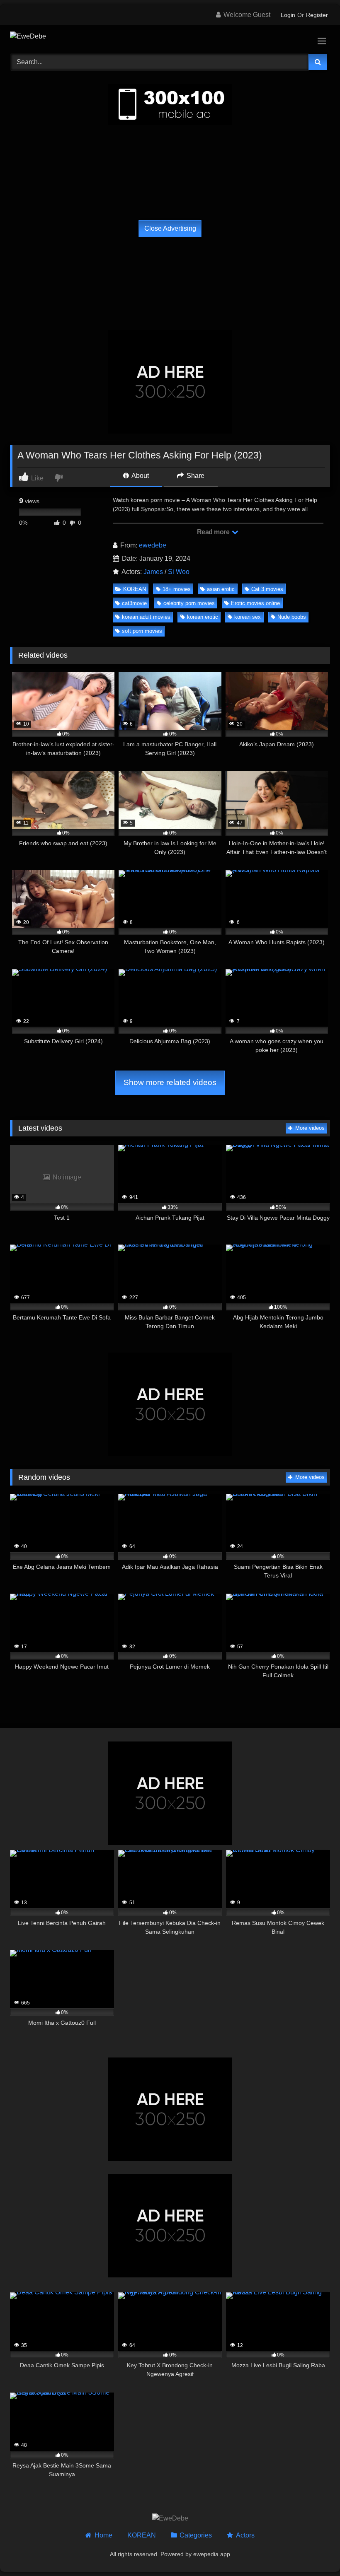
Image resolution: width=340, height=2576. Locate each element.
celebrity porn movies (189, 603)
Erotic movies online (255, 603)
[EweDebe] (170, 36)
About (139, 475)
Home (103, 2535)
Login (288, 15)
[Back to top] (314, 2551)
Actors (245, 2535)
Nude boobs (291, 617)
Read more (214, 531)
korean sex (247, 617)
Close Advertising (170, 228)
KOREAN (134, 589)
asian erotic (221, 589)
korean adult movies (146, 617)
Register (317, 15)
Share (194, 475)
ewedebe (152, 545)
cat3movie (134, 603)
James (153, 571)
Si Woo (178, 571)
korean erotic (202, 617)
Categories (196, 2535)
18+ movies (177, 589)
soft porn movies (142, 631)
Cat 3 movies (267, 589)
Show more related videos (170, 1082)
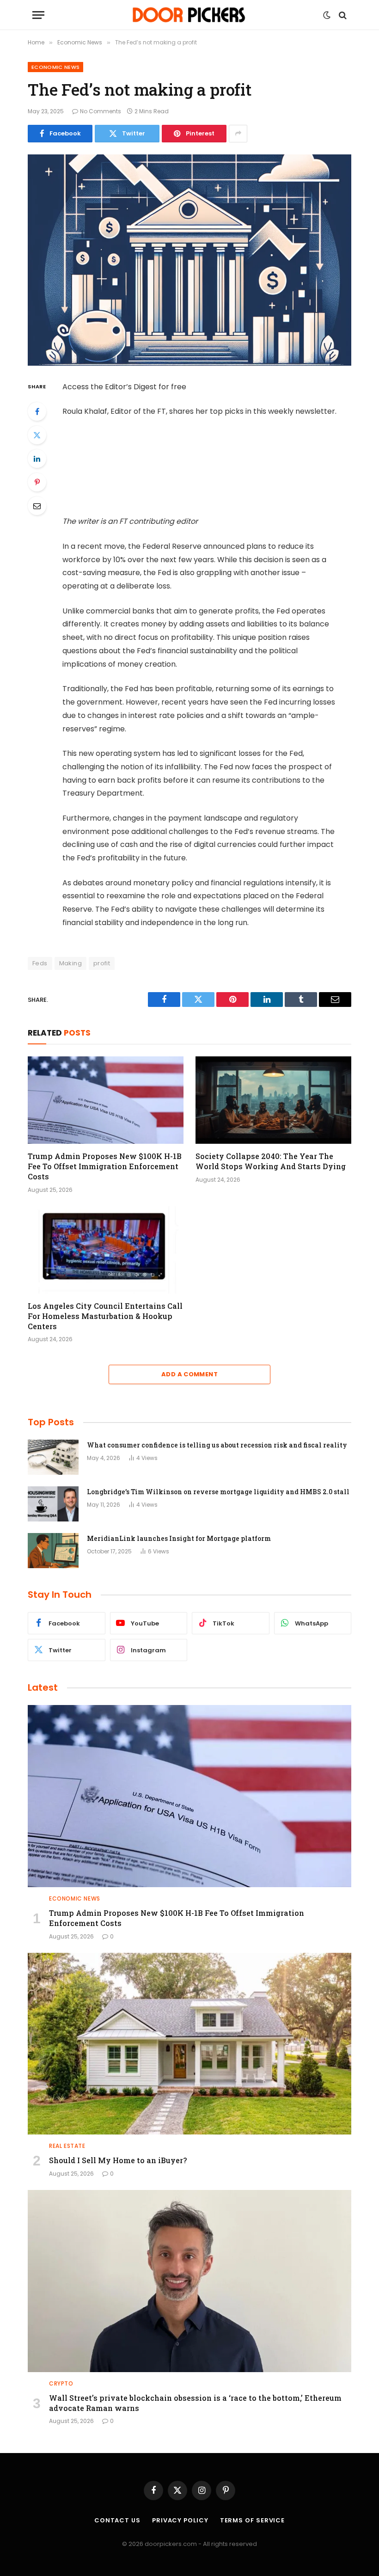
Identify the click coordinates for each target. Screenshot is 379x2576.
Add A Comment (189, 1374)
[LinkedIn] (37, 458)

========================================

DESCRIPTION OF THE TASK: Could you return all lines from the records that include the word "movies"?

SOLUTION TO THIS TASK:
celebrity porn movies (189, 603)
Erotic movies online (255, 603)
korean adult movies (146, 617)
18+ movies (177, 589)
soft porn movies (142, 631)
Cat 3 movies (267, 589)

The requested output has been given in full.